Copy out the material below, changing every "The height and width of the screenshot is" to "The screenshot's height and width are" and leaving everything else as it is.

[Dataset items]
________________

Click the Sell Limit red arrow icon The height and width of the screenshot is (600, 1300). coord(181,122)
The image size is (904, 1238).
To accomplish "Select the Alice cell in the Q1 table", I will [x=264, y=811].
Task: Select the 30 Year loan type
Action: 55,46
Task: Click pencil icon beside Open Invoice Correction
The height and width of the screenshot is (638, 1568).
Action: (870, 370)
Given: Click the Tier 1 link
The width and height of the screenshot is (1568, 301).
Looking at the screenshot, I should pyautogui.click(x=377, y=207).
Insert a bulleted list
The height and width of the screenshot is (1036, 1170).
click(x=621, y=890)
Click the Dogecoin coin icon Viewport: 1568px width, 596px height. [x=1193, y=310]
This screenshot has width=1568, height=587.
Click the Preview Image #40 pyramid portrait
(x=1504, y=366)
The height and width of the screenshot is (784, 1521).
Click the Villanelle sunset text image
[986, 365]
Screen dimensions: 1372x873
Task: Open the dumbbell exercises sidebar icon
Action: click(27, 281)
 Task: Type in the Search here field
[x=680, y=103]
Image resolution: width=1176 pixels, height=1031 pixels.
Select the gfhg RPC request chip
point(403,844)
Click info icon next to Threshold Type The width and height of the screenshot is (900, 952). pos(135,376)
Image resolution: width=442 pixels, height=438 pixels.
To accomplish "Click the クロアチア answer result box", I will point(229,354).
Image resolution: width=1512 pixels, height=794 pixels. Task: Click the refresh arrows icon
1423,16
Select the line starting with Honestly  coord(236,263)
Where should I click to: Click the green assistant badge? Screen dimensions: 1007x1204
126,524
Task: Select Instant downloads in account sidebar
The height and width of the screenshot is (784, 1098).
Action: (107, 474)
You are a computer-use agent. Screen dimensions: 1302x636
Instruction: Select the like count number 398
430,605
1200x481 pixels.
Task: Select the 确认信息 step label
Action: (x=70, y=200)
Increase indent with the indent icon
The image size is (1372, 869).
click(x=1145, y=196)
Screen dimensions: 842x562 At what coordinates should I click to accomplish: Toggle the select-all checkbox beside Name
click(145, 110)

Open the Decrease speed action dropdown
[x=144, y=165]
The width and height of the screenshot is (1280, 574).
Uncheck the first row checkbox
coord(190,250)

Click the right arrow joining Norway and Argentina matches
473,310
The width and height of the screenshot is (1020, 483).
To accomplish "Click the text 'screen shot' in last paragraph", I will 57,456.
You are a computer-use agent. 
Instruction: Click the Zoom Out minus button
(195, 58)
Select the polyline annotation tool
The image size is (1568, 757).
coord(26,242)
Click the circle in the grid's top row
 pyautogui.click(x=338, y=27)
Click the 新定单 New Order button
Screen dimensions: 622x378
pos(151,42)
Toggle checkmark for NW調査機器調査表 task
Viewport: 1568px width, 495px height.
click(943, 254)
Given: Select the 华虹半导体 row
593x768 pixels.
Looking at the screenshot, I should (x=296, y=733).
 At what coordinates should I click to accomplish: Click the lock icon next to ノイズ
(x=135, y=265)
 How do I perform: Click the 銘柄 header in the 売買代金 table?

________________

• [OUTPUT FOR THIS EXERCISE]
Click the Sell Limit red arrow icon The screenshot's height and width are (600, 1300). coord(181,122)
The image size is (904, 1238).
To accomplish "Select the Alice cell in the Q1 table", I will [x=264, y=811].
Task: Select the 30 Year loan type
Action: 55,46
Task: Click pencil icon beside Open Invoice Correction
The screenshot's height and width are (638, 1568).
Action: (870, 370)
Given: Click the Tier 1 link
The width and height of the screenshot is (1568, 301).
Looking at the screenshot, I should pyautogui.click(x=377, y=207).
Insert a bulleted list
The screenshot's height and width are (1036, 1170).
click(x=621, y=890)
Click the Dogecoin coin icon Viewport: 1568px width, 596px height. [x=1193, y=310]
This screenshot has width=1568, height=587.
Click the Preview Image #40 pyramid portrait
(x=1504, y=366)
The screenshot's height and width are (784, 1521).
Click the Villanelle sunset text image
[986, 365]
Screen dimensions: 1372x873
Task: Open the dumbbell exercises sidebar icon
Action: click(27, 281)
 Task: Type in the Search here field
[x=680, y=103]
Image resolution: width=1176 pixels, height=1031 pixels.
Select the gfhg RPC request chip
point(403,844)
Click info icon next to Threshold Type The width and height of the screenshot is (900, 952). pos(135,376)
Image resolution: width=442 pixels, height=438 pixels.
To accomplish "Click the クロアチア answer result box", I will point(229,354).
Image resolution: width=1512 pixels, height=794 pixels. Task: Click the refresh arrows icon
1423,16
Select the line starting with Honestly  coord(236,263)
Where should I click to: Click the green assistant badge? Screen dimensions: 1007x1204
126,524
Task: Select Instant downloads in account sidebar
The screenshot's height and width are (784, 1098).
Action: (107, 474)
You are a computer-use agent. Screen dimensions: 1302x636
Instruction: Select the like count number 398
430,605
1200x481 pixels.
Task: Select the 确认信息 step label
Action: (x=70, y=200)
Increase indent with the indent icon
The image size is (1372, 869).
click(x=1145, y=196)
Screen dimensions: 842x562 At what coordinates should I click to accomplish: Toggle the select-all checkbox beside Name
click(145, 110)

Open the Decrease speed action dropdown
[x=144, y=165]
The width and height of the screenshot is (1280, 574).
Uncheck the first row checkbox
coord(190,250)

Click the right arrow joining Norway and Argentina matches
473,310
The width and height of the screenshot is (1020, 483).
To accomplish "Click the text 'screen shot' in last paragraph", I will 57,456.
You are a computer-use agent. 
Instruction: Click the Zoom Out minus button
(195, 58)
Select the polyline annotation tool
The image size is (1568, 757).
coord(26,242)
Click the circle in the grid's top row
 pyautogui.click(x=338, y=27)
Click the 新定单 New Order button
Screen dimensions: 622x378
pos(151,42)
Toggle checkmark for NW調査機器調査表 task
Viewport: 1568px width, 495px height.
click(943, 254)
Given: Select the 华虹半导体 row
593x768 pixels.
Looking at the screenshot, I should (x=296, y=733).
 At what coordinates should I click to accomplish: Click the lock icon next to ノイズ
(x=135, y=265)
 How do I perform: Click the 銘柄 header in the 売買代金 table?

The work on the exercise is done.